● **Passage to read**:
☆ ☆ ☆ ☆ ☆

A.D.D. And Its’ Origin: The Simple Version

Whether it’s ADD or ADHD paying attention to many things can be difficult. I have a theory that how we are disciplined growing up affects our learning, not just with school, but with life as well. Let’s take schooling for example, I’m in class and the teacher is talking forever and it just seems like it’s never going to stop. The only thing that I’m waiting for next is when we get to start doing an activity. Something where I can be more hands on… but that moment never happens. At least in certain subjects of school. We go straight to paperwork, and I have almost no idea what I’m supposed to do next. This tells me one of two things, that I learn better from doing activities and possibly group projects. And then the other is communication. The style in teaching doesn’t seem to help me out a whole lot and I have to look at it from another perspective.

Blah blah blah then something about the parents or guardians (see what I did there?) of the child and how they are being raised affects their learning in school. Now, it depends on the teacher to point out which of their students are having a more difficult time learning in class. I want to assume that’s why we have Parent/Teacher Conferences. And that’s when we get to things like Extra Curricular activities. Instruments and other things of that nature that doesn’t necessarily involve words to learn opens up one’s skillset. Back in elementary school, I loved learning about pianos and keyboards. Through time, I taught myself how to play a beginner’s version of songs like the Titanic’s My Heart Will Go On, those nursery rhymes, and some of the hockey music you hear at the games. The reason why most Asians are good at math my guess is they were raised more disciplined. Words were not a strong suit of their elders. That’s why when you see in movies and TV shows, nothing the child ever does in school is enough to please their parents. I will say that is a little far-fetched. At least it wasn’t that way in my household.

☆ ☆ ☆ ☆ ☆

● **Instructions for the task**: From the essay on ADD, please write out the passage starting at "Whether it’s ADD" and ending at "from another perspective.", updated so that "paperwork" becomes "worksheets".

Dataset excerpts
☆ ☆ ☆ ☆ ☆

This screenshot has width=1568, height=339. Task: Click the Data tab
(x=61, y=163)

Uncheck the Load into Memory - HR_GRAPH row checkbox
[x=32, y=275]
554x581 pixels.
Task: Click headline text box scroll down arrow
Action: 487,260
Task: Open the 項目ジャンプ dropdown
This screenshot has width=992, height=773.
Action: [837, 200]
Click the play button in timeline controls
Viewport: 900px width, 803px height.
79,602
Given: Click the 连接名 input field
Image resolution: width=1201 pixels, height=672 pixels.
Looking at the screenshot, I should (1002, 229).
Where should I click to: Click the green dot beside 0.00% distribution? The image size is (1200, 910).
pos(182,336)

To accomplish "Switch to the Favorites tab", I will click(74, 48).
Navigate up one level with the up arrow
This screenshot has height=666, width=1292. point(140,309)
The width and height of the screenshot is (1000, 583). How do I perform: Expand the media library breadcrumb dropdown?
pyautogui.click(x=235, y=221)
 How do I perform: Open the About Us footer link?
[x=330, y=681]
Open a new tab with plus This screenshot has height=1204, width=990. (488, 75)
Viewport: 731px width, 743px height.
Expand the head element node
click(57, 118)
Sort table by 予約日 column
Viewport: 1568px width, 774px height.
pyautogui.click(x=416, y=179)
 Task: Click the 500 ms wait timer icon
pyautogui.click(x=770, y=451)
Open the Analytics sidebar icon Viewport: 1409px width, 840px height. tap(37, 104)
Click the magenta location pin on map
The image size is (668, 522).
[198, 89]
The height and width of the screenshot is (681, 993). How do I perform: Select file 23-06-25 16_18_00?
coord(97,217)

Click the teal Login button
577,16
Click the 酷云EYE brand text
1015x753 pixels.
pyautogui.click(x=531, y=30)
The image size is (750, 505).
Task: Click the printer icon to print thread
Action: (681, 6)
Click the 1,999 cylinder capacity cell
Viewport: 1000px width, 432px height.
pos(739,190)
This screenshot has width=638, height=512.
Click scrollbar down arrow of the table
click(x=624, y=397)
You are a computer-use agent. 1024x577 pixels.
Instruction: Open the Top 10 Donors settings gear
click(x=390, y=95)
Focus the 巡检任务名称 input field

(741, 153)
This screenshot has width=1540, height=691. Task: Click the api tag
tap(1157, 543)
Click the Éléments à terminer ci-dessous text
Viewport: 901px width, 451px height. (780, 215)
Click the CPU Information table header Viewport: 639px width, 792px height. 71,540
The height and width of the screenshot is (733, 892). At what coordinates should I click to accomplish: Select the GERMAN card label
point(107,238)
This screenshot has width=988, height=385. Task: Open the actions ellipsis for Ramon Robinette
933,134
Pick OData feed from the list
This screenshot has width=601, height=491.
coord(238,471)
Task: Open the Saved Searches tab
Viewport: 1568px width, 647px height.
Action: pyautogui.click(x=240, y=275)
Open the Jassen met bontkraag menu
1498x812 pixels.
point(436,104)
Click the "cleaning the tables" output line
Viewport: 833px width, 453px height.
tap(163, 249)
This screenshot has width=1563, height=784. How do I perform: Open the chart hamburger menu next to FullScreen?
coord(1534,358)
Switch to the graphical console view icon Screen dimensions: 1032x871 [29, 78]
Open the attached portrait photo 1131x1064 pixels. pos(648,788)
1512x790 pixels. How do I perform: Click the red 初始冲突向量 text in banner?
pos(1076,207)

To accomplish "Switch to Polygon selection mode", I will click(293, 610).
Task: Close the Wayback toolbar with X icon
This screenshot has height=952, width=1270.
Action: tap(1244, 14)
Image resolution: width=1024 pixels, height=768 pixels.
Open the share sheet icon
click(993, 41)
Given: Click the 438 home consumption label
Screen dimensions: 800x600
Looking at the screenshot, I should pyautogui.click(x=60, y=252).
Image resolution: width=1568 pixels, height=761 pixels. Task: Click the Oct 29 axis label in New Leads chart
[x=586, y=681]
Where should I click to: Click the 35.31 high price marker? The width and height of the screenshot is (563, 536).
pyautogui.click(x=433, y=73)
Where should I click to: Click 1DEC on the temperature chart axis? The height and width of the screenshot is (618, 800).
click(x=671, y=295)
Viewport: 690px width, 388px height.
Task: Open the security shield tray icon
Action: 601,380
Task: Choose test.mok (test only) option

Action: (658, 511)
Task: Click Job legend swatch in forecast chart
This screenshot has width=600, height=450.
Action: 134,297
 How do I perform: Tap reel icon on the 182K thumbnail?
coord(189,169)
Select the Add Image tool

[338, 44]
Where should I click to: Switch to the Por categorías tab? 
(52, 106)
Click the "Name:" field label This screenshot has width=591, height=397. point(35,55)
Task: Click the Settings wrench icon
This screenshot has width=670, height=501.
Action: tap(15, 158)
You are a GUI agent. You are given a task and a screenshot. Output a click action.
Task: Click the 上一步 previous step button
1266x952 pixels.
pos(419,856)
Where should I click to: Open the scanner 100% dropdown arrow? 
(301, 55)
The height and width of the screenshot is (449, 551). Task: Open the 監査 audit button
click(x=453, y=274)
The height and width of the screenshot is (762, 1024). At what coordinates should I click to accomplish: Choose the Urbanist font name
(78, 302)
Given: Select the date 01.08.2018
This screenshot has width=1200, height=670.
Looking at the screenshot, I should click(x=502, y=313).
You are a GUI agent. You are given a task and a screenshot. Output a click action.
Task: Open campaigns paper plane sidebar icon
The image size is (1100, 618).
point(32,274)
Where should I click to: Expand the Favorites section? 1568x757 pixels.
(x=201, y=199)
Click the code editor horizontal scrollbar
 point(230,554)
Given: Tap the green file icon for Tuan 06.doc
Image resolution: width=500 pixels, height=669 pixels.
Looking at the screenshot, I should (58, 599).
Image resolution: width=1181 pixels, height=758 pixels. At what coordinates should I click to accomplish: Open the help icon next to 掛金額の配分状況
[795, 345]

☆ ☆ ☆ ☆ ☆

● **Answer**:
Whether it’s ADD or ADHD paying attention to many things can be difficult. I have a theory that how we are disciplined growing up affects our learning, not just with school, but with life as well. Let’s take schooling for example, I’m in class and the teacher is talking forever and it just seems like it’s never going to stop. The only thing that I’m waiting for next is when we get to start doing an activity. Something where I can be more hands on… but that moment never happens. At least in certain subjects of school. We go straight to worksheets, and I have almost no idea what I’m supposed to do next. This tells me one of two things, that I learn better from doing activities and possibly group projects. And then the other is communication. The style in teaching doesn’t seem to help me out a whole lot and I have to look at it from another perspective.